= William Berry (genealogist) =

English genealogist (1774–1851)

William Berry (5 November 1774 – 2 July 1851) was an English genealogist, known for various publications on family history and heraldry.

==Life==
William Berry was born on 5 November 1772, the son of William Berry and his wife Elizabeth. In his early career, 1793–1809, he was employed as a writing clerk to the registrar of the College of Arms. On his retirement from that post, he lived for some time in Guernsey, where he published an able work titled The History of the Island of Guernsey, compiled from the collections of Henry Budd (1815). Prior to this, he had published a work titled Introduction to Heraldry (1810).

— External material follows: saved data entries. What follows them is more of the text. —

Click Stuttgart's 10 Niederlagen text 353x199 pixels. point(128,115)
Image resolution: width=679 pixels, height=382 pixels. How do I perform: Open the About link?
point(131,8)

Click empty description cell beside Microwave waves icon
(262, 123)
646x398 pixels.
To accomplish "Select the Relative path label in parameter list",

Returning to England, he lived at Doddington Place, in Kennington, south London, and in 1832 commenced A Genealogical Peerage of England, Scotland, and Ireland. This was a carefully compiled family history, with beautifully engraved coats of arms, but did not receive much support, and after the issue of the fourth number, which terminated with an account of the dukes of Rutland, no further parts were printed. His Genealogia Antiqua, or Mythological and Classical Tables, published in 1816, met with more success, and a second and improved edition appeared in 1840. This work was dedicated to Lord Grenville.

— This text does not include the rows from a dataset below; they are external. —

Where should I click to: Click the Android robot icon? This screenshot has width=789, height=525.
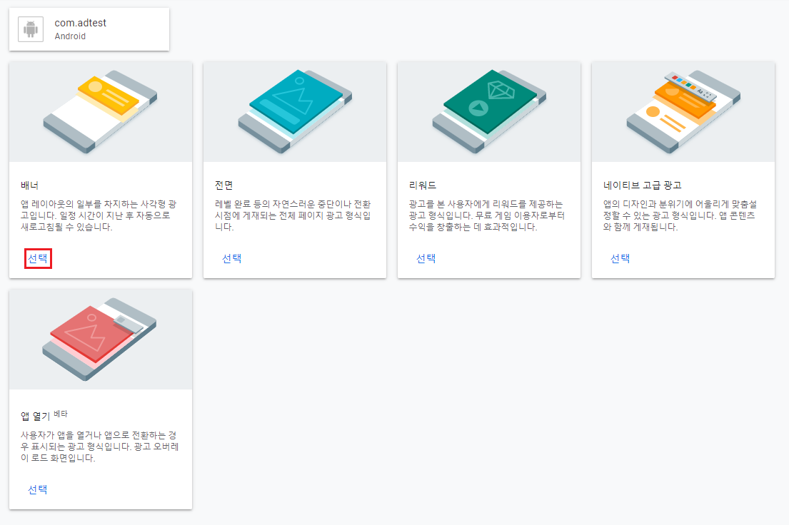point(30,29)
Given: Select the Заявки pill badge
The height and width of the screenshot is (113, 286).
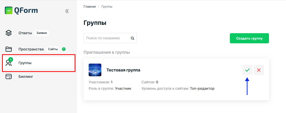Looking at the screenshot, I should tap(42, 33).

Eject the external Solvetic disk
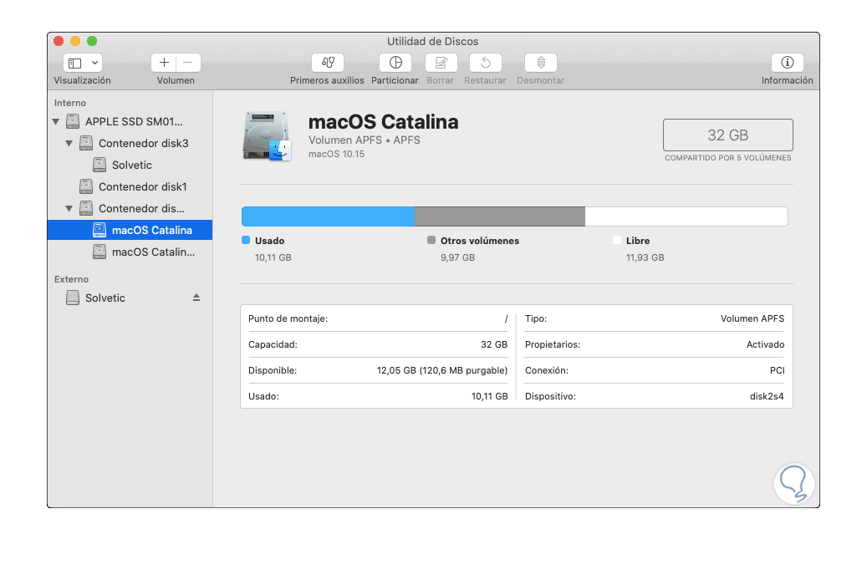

His next undertaking was entitled Encyclopedia Heraldica, or Complete Dictionary of Heraldry. It was brought out in numbers between 1828 and 1840, eventually running to four quarto volumes. This was a valuable heraldic work, incorporating much of the contents of Joseph Edmondson's Complete Body of Heraldry (1780) and the work of other writers, along with much new and original matter.

Perhaps the writings by which Berry is best known are his county genealogies, published in small folio volumes, and sold at 5 or 6 guineas per volume. These were Kent (1830); Sussex (1830); Hampshire (1833); Berkshire, Buckinghamshire & Surrey (1837); Essex (1839); and Hertfordshire (1842). The last three volumes were printed by means of lithography from Berry's handwriting.

The first portion of county genealogies, Kent, was harshly reviewed in The Gentleman's Magazine, with exception being taken to Berry identifying himself on the title-page as "registering clerk in the College of Arms". Berry consequently brought an action for libel against the publishers of the magazine, J. B. Nichols & Son. The trial took place in the Court of King's Bench before Lord Tenterden on 1 November 1830, when, although Berry was represented by Henry Brougham, afterwards the Lord Chancellor, the jury, without hearing any rebutting evidence, almost immediately returned a verdict in favour of the defendants.

==Personal life and death==
Berry married Elizabeth Windsor (1776–1851), daughter of Other Windsor and his wife, Susanna de Young, on 24 July 1796, at the church of St Luke Old Street, London. The couple had five daughters and three sons. Berry died at his son's residence, Spencer Place, Brixton, on 2 July 1851, aged 77, having survived his wife by two months.